Text block →
########################################

The Secure Jobs, Better Pay amendments to the Fair Work Act will progressively be implemented throughout 2023, with some amendments having already commenced and others commencing on March 6.
In this article we focus on the amendments which currently apply or which will commence on 6 March. Further updates will be provided as new amendments become operative throughout the year.
What changed on 7 December 2022?
On 7 December the following amendments commenced:
- The objectives of the Fair Work Act (the Act), were amended to include job security and pay equality;
- An equal remuneration provision was added to the Act to facilitate the varying of Modern Award for work value reasons;
- Pay secrecy provisions commenced;
- The anti-discrimination provisions were amended to include breastfeeding, gender identity and intersex status;
- Changes to applications to terminate enterprise bargaining agreements commenced;
- Changes to the process for initiating enterprise bargaining were commenced; and
- The powers of the Fair Work Commission to deal with errors in enterprise agreements commenced.
Many of the above changes are procedural and are unlikely to impact on the day to day management of a business. However, this is not the case for pay secrecy or the anti-discrimination provisions.
It is now a workplace right for employees to be able to ask one another about and to disclose (or choose not to disclose) their remuneration and other conditions of their employment which are reasonably necessary to determine remuneration outcomes such as hours of work.
Employers must not enter into a contract of employment that requires an employee to maintain secrecy about their pay and conditions. If employers already have such provisions in existing contracts of employment or in an industrial instrument, for example as an Enterprise Bargaining Agreement, these provisions no longer have any effect.
Employers must not tell employees that they need to keep their pay and conditions secret. If an employee chooses to disclose this information any punitive action taken by an employer would be “adverse action” for the purposes of the General Protections provisions of the Act.
It is not necessary to amend old contracts of employment, as any secrecy terms no longer have any effect, but no new contracts of employment should include such provisions.
Employers should review their policies and training to ensure that they are updated to include the newly added attributes of breastfeeding, gender identity and intersex status. We would also recommend that employers review any current workplace practices which may result in discrimination on the basis of the new attributes.
There are technical changes to the termination of Enterprise Agreements, the process for commencing bargaining for new Agreements and the jurisdiction of the Fair Work Commission to deal with errors in Agreements. We expect that there will be greater guidance provided by the Fair Work Commission on the practical application of these provisions in the near future. We will update these aspects of the amendment at that time.

########################################

Task requirements →
(1) In the article on the Secure Jobs, Better Pay amendments, what was the date on which the first set of amendments commenced?
(2) What amendments to the Fair Work Act does the article on the Secure Jobs, Better Pay changes list as commencing on 7 December? Give every one.
(3) Carry on the article about the Secure Jobs, Better Pay amendments to the Fair Work Act, picking up after its final sentence.

Available data →
########################################

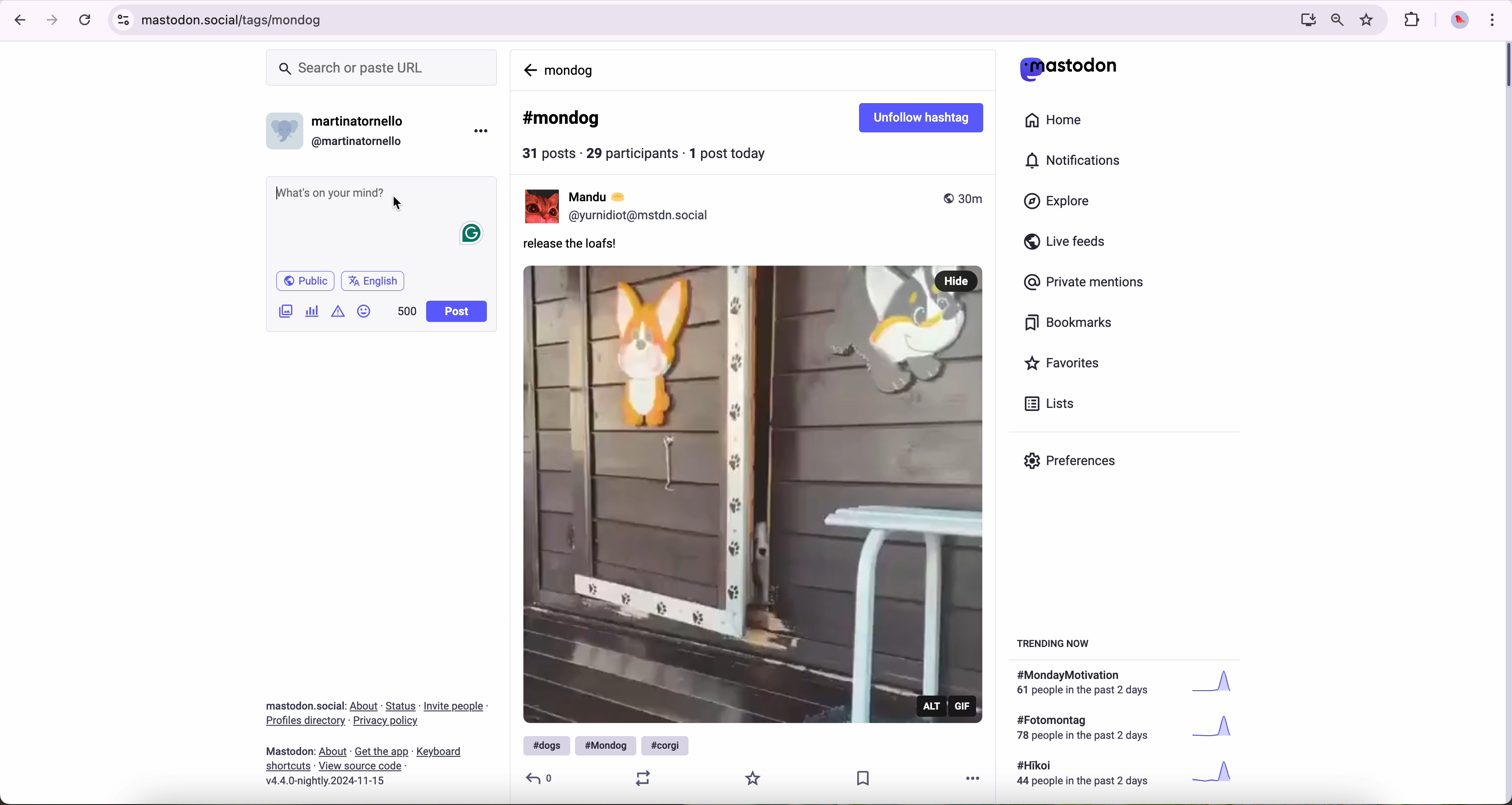 This screenshot has height=805, width=1512. What do you see at coordinates (1067, 242) in the screenshot?
I see `live feeds` at bounding box center [1067, 242].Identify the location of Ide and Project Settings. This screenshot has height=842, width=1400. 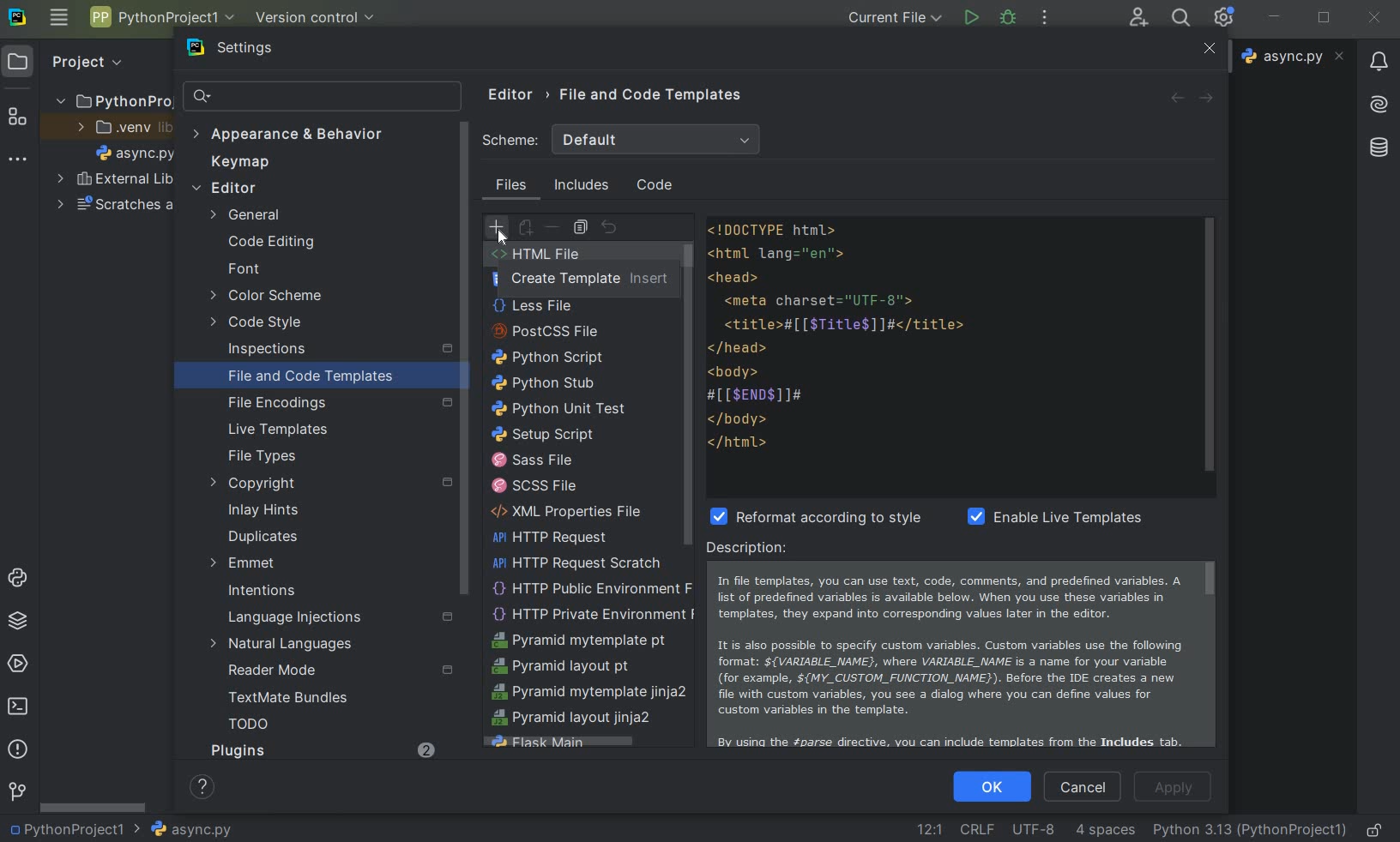
(1225, 17).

########################################

Results of the tasks →
(1) 7 December 2022.

(2)
- The Act's objectives were amended to include job security and pay equality.
- An equal remuneration provision was added to facilitate varying Modern Awards for work value reasons.
- Pay secrecy provisions commenced.
- The anti-discrimination provisions were amended to include breastfeeding, gender identity and intersex status.
- Changes to applications to terminate enterprise bargaining agreements commenced.
- Changes to the process for initiating enterprise bargaining commenced.
- The Fair Work Commission's powers to deal with errors in enterprise agreements commenced.

(3)
What changes start on 6 March 2023?
On 6 March 2023 the following amendments commence:
- Provision prohibiting sexual harassment in connection with work;
- The establishment of Expert Panels relating to pay equity and the care and community sector;
- The Fair Work Commission absorbs the functions of the Registered Organisations Commission.
Sexual harassment in connection with work
The extended jurisdiction in relation to sexual harassment creates a substantive obligation on employers to do everything reasonably possible to ensure that sexual harassment does not occur in connection with work. Employers as an absolute minimum need to ensure that their sexual harassment policy is comprehensive and up to date. Further, it is not going to be enough to have a policy, no matter how impressive the policy is, employers must also be providing training to their employees on what may constitute sexual harassment at work and have an effective mechanism to sensitively and appropriately manage events if they arise.
The Fair Work Commission currently has the jurisdiction to issue “stop sexual harassment orders”, however from 6 March 2023 this jurisdiction will be extended and will include the ability to issue an order for payment of compensation, payment in relation to lost remuneration, or to carry out a course of conduct to redress loss or damage suffered by the aggrieved person. The Commission may also express an opinion, including that the respondent has sexually harassed the aggrieved person or that the employer has contravened the Act, by virtue of vicarious liability.
An employer can be found to be vicariously liable for sexual harassment perpetrated by their employee or agent, except where they can prove that they took all reasonable steps to prevent the employee or agent from contravening the relevant provision. Employers without a comprehensive policy and the ability to show appropriate training was provided will struggle to demonstrate that they have taken all reasonable steps to avoid vicarious liability if there is an incident of sexual harassment in connection with work. The Full Federal Court has provided guidance in this regard when it relevantly said:
“The word “all” is significant. It is not enough for the employer to demonstrate that it took some of the reasonable steps available to prevent the employee from doing the unlawful act”. 
Further, employers are encouraged to ensure that their managers have the skills and resources to effectively respond to incidents should they arise. Larger employers are encouraged to implement ‘contact officers’ who have additional training and expertise.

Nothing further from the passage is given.